Itu adalah lorong bawah tanah rahasia yang dibangun di daerah kumuh!
Ruan Ziying langsung mengenalinya.
Dahulu kala, daerah kumuh ini merupakan wilayah yang porak-poranda akibat perang, dan terdapat banyak lorong rahasia di bawahnya.
Mungkinkah keberuntungan Fang Heng begitu bagus sehingga dia benar-benar menemukan lorong itu??
Namun, dia ingat bahwa pemerintah telah memblokir semua jalan tersebut di masa lalu…
“Ayo cepat.”
Ruan Ziying masih sedikit bingung. Setelah didesak oleh Fang Heng, dia tidak berpikir panjang dan langsung melompat ke lorong bersamanya.
Fang Heng dengan cepat menutup pintu masuk lorong di atas dan membawa Ruan Ziying masuk.
“Bagaimana situasi di luar? Tidak ada yang mengikuti saya, kan?”
“Ya.”
Ruan Ziying mengikuti Fang Heng ke depan. Awalnya, dia mengangguk tanpa ekspresi, tetapi kemudian dia dengan cepat pulih dari keterkejutannya dan menghujani Fang Heng dengan pertanyaan seperti senapan mesin.
“Ada apa denganmu? Apa yang terjadi di sini?”
“Apakah kau yang menyebabkan hilangnya Murid Albra tadi malam? Apakah ritual itu berhubungan denganmu?”

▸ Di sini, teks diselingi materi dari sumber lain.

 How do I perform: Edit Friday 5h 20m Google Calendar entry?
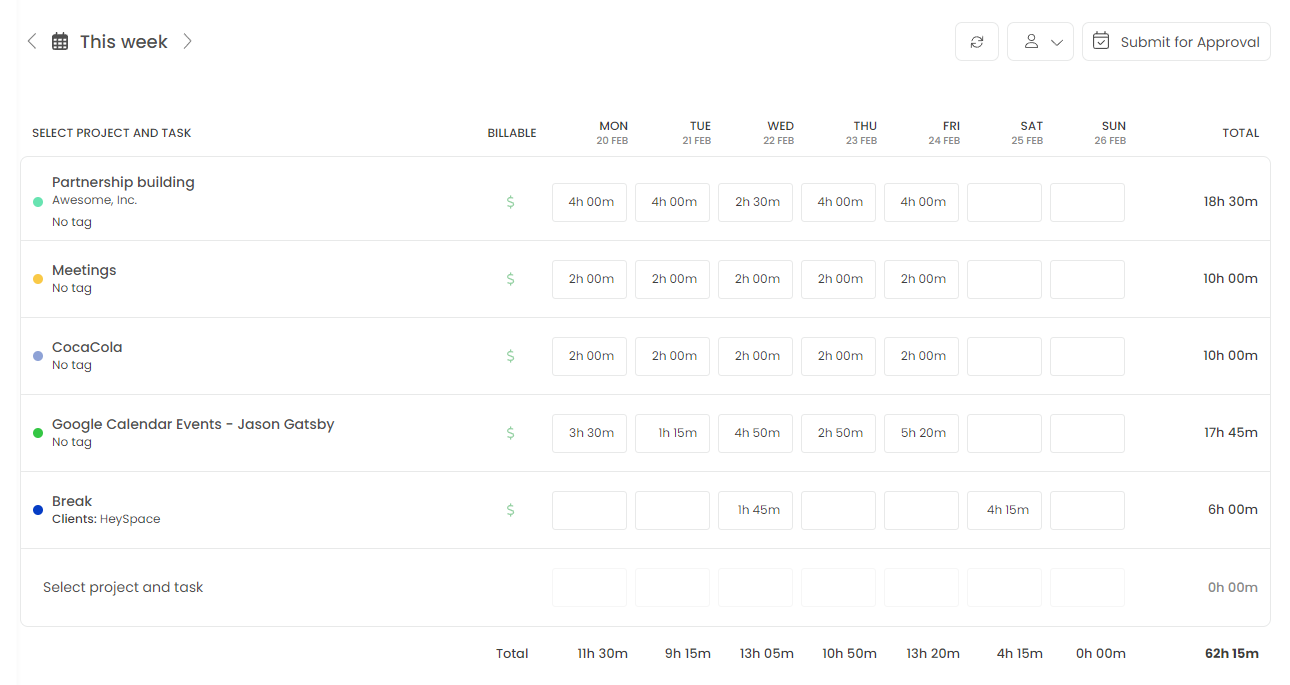922,433
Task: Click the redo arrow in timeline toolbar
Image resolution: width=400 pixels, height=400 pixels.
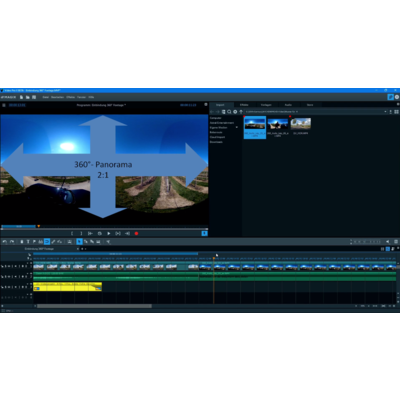Action: pos(12,242)
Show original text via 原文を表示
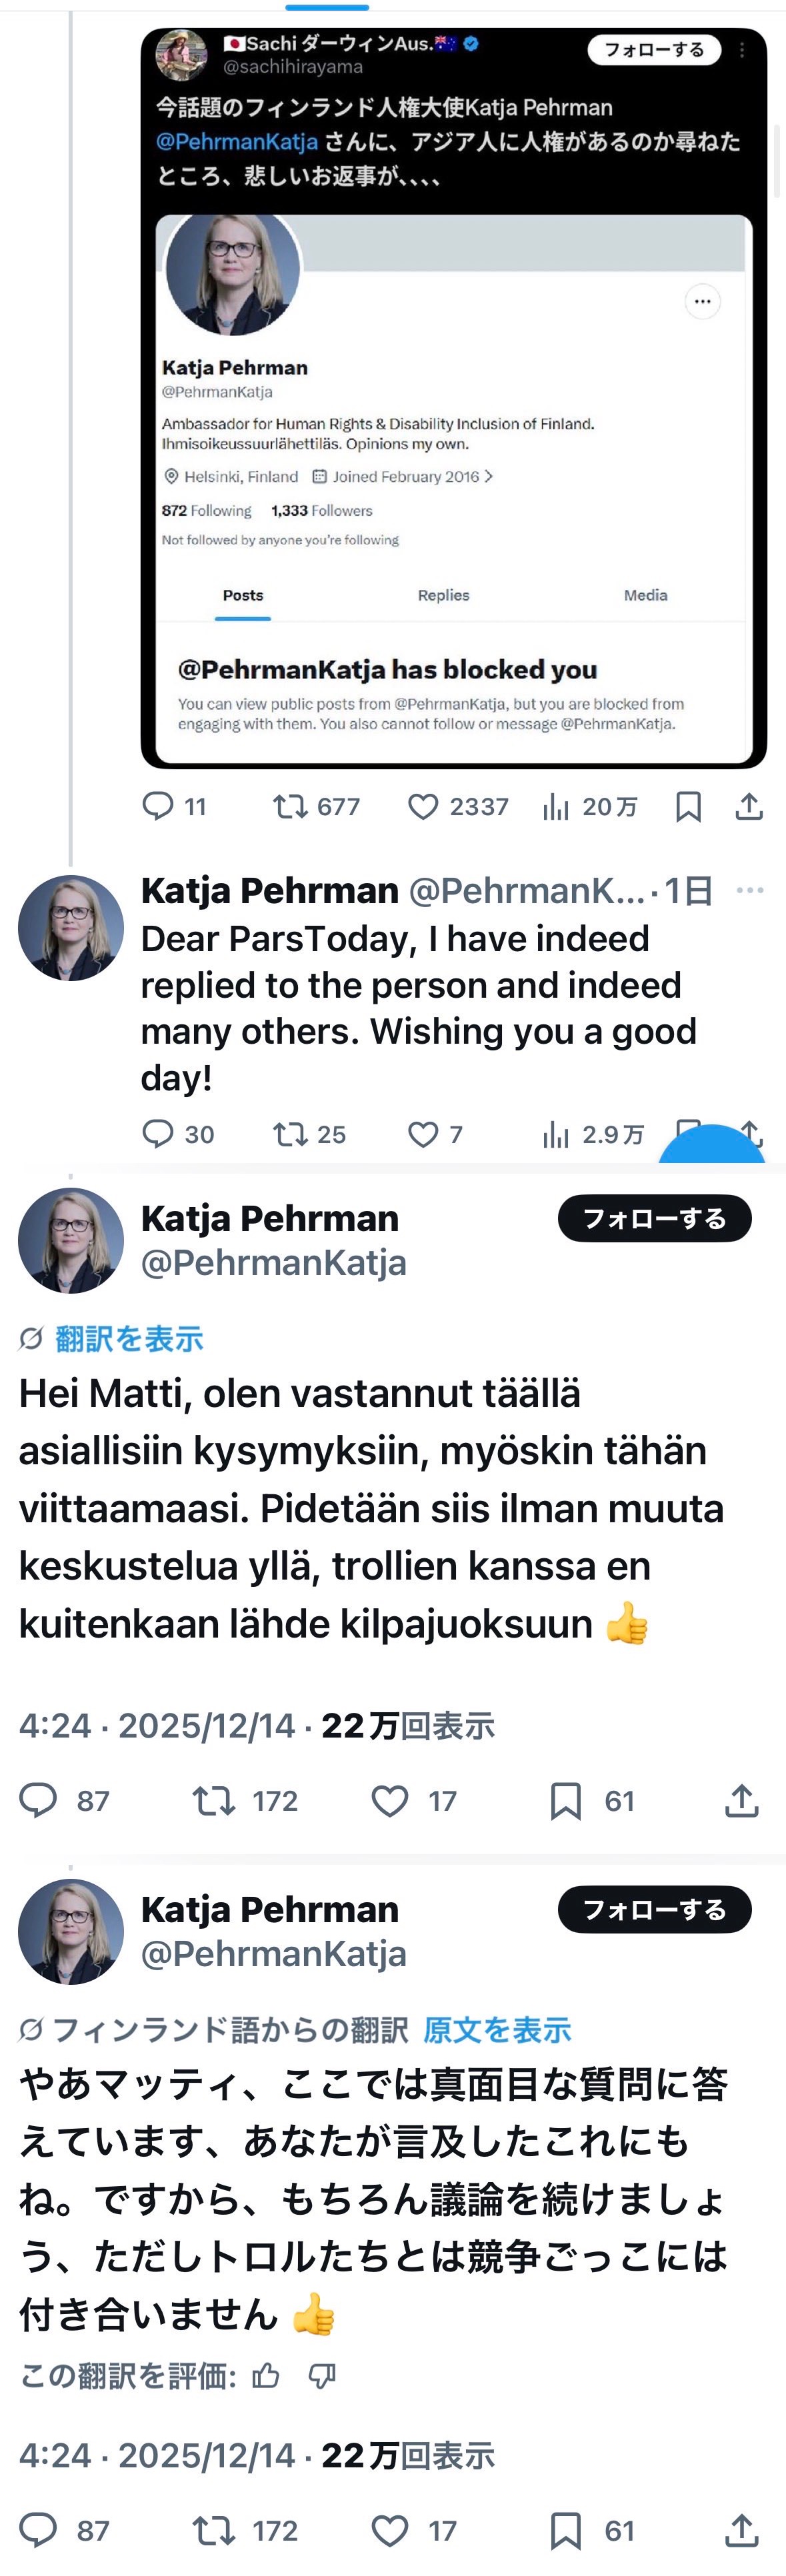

“Mengapa orang-orang dari Perkumpulan Revolusioner mencarimu? Dan Sheng Tao? Tahukah kau bahwa Sheng Tao sedang mencarimu sekarang? Dia dari Perkumpulan Revolusioner. Kapan kau menyinggung Perkumpulan Revolusioner?”
“Sheng Tao sangat kejam. Situasi Anda saat ini sangat berbahaya!”
“Bagaimana tingkat polusi di tubuhmu sekarang? Tidak, tempat ini terlalu berbahaya. Kamu tidak bisa tinggal di sini lebih lama lagi. Kamu harus segera meninggalkan tempat ini!”
Fang Heng menoleh ke arah Ruan Ziying.
Ada begitu banyak pertanyaan sehingga dia tidak tahu pertanyaan mana yang harus dijawab.
Singkatnya, klon zombie itu beruntung. Mereka baru saja menggali terowongan bawah tanah dan menghubungkannya dengan terowongan bawah tanah yang tertinggal.
Kemudian, Fang Heng meminta Luo Xu untuk membantunya memanggil beberapa pelayan jurang untuk mengirim pesan teks kepada Ruan Ziying, mengingatkannya untuk menemuinya di salah satu pintu keluar.
“Ehem, jangan khawatir. Singkatnya, sesuatu telah terjadi. Saya akan menjawab pertanyaan Anda satu per satu, tetapi saya membutuhkan bantuan Anda sekarang. Lagipula, saya klien Anda, kan?”
“Tentu saja. Starfish Company selalu memprioritaskan pelanggannya…”
Ruan Ziying membuka mulutnya untuk berbicara, tetapi ketika melihat penampilan Fang Heng yang santai, dia pun mulai merasa linglung.